The Trump administration has publicly insisted that the U.S. assassination of Iranian military leader Qassem Soleimani was justified because he was planning “imminent attacks” against American forces and diplomats in the region, but the White House has yet to offer a shred of evidence substantiating this narrative.
That may be because, as New York Times reporter Rukmini Callimachi wrote in a detailed Twitter thread Saturday morning, the evidence is sparse to non-existent.
According to two U.S. officials who received intelligence briefings in the wake of Soleimani’s assassination, which was ordered by President Donald Trump, “the evidence suggesting there was to be an imminent attack on American targets is ‘razor thin,'” Callimachi reported.
“In fact the evidence pointing to that came as three discrete facts,” Callimachi wrote.
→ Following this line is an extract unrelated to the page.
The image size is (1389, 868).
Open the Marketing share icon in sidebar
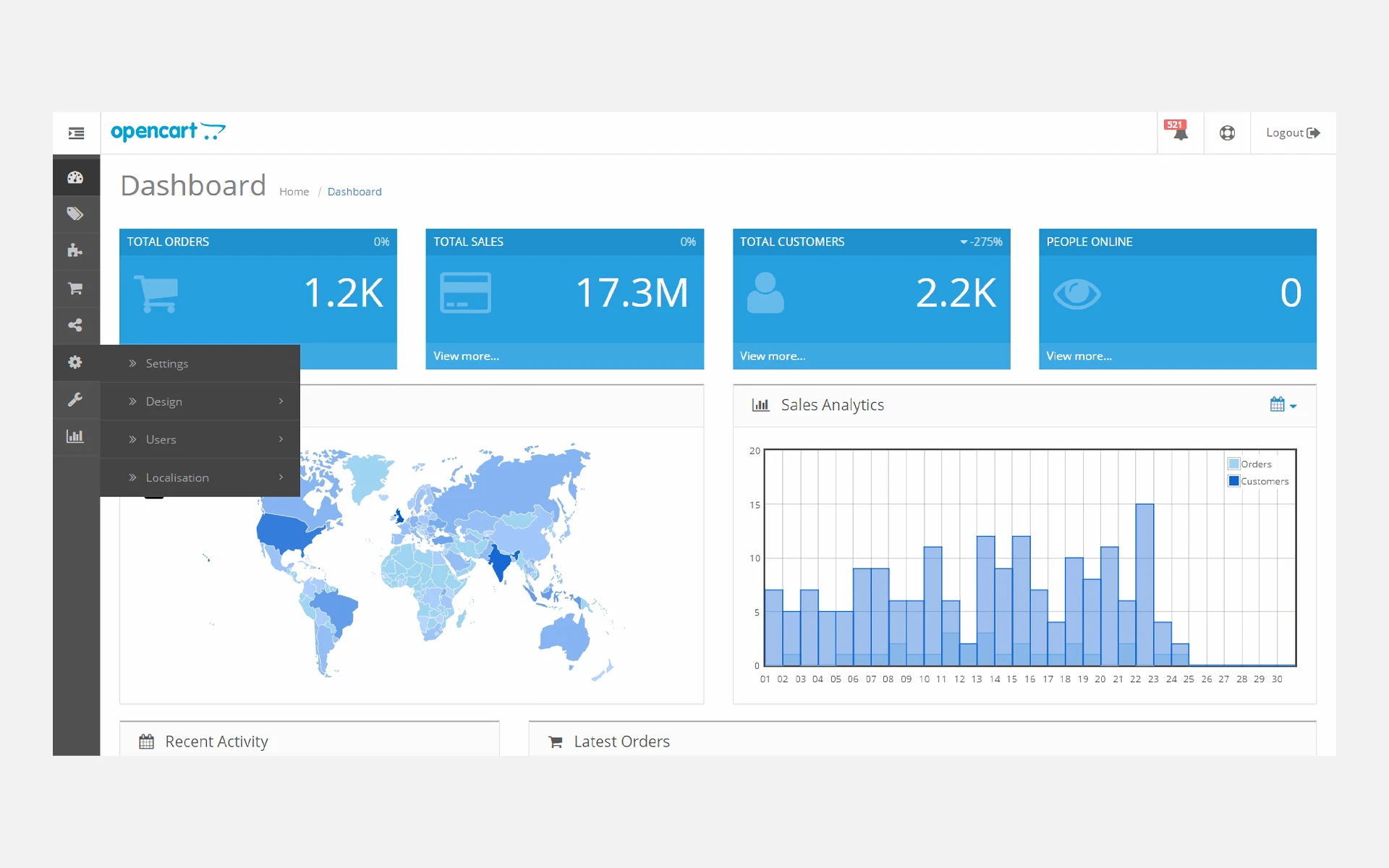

Those three facts, according to Callimachi, were Soleimani’s “pattern of travel,” his request for the Iranian Supreme Leader’s approval for an unspecified “operation,” and Iran’s supposed “increasingly bellicose position towards American interests in Iraq.”
“As one source put it, a) + b) + c) is hardly evidence of an imminent attack on American interests that could kill hundreds, as the White House has since claimed,” Callimachi wrote. “The official describes the reading of the intelligence as an illogical leap.”
Callimachi closed her viral Twitter thread by raising a question about the timing of Soleimani’s assassination.
“Why now?” she asked. “Hard to decouple his killing from the impeachment saga.”
1. I’ve had a chance to check in with sources, including two US officials who had intelligence briefings after the strike on Suleimani. Here is what I’ve learned. According to them, the evidence suggesting there was to be an imminent attack on American targets is “razor thin”.
— Rukmini Callimachi (@rcallimachi) January 4, 2020
6. One official described the planning for the strike as chaotic. The official says that following the attack on an Iraqi base which killed an American contractor circa Dec. 27, Trump was presented a menu of options for how to retaliate. Killing Suleimani was the “far out option”
— Rukmini Callimachi (@rcallimachi) January 4, 2020
CNN legal analyst Susan Hennessey said in response to Callimachi’s tweets that “if this thread is accurate then both the policy and legal justifications for the strike [are] about to crumble.”
Yale Law School professor Oona Hathaway, an expert in international law, echoed Hennessey:
If this reporting is correct, then the legal claim that the President had the right to act on his own as a matter of domestic and international law completely falls apart. Both legal claims depend on an imminent threat requiring an immediate response. https://t.co/sSQlNBqCRv
— Oona Hathaway (@oonahathaway) January 4, 2020
Ezra Levin, co-executive director of progressive advocacy group Indivisible, put it more bluntly: “They’re lying to distract from impeachment. They’re lying to get us to war. They’re lying to shore up reelection. Don’t buy any of it.”
Trump, in remarks to reporters Friday, claimed Soleimani was plotting “sinister” attacks on Americans, parroting Secretary of State Mike Pompeo’s claim that the Iranian general “was actively plotting in the region to take actions… that would have put dozens if not hundreds of American lives at risk.”
“But we caught him in the act,” Trump said. “Under my leadership, America’s policy is unambiguous towards terrorists. We will find you, we will eliminate you.”
During a press briefing on Friday, State Department officials repeatedly declined to offer specific details about the supposed intelligence on these “imminent” attacks that purportedly led Trump to order the strike on Soleimani, which also killed a prominent Iraqi militia leader.
One official chafed at a question that likened the Trump administration’s claims about Iran to the Bush administration’s falsehoods in the build-up to the 2003 invasion of Iraq.
“You’re not going to make the Iraq comparison,” the official said when asked why the White House’s narrative about imminent Iranian attacks should be believed.
“Insulting reporters, refusing to answer direct questions,” Cirincione tweeted. “They did not provide one iota of evidence to back up their claims of imminent attack.”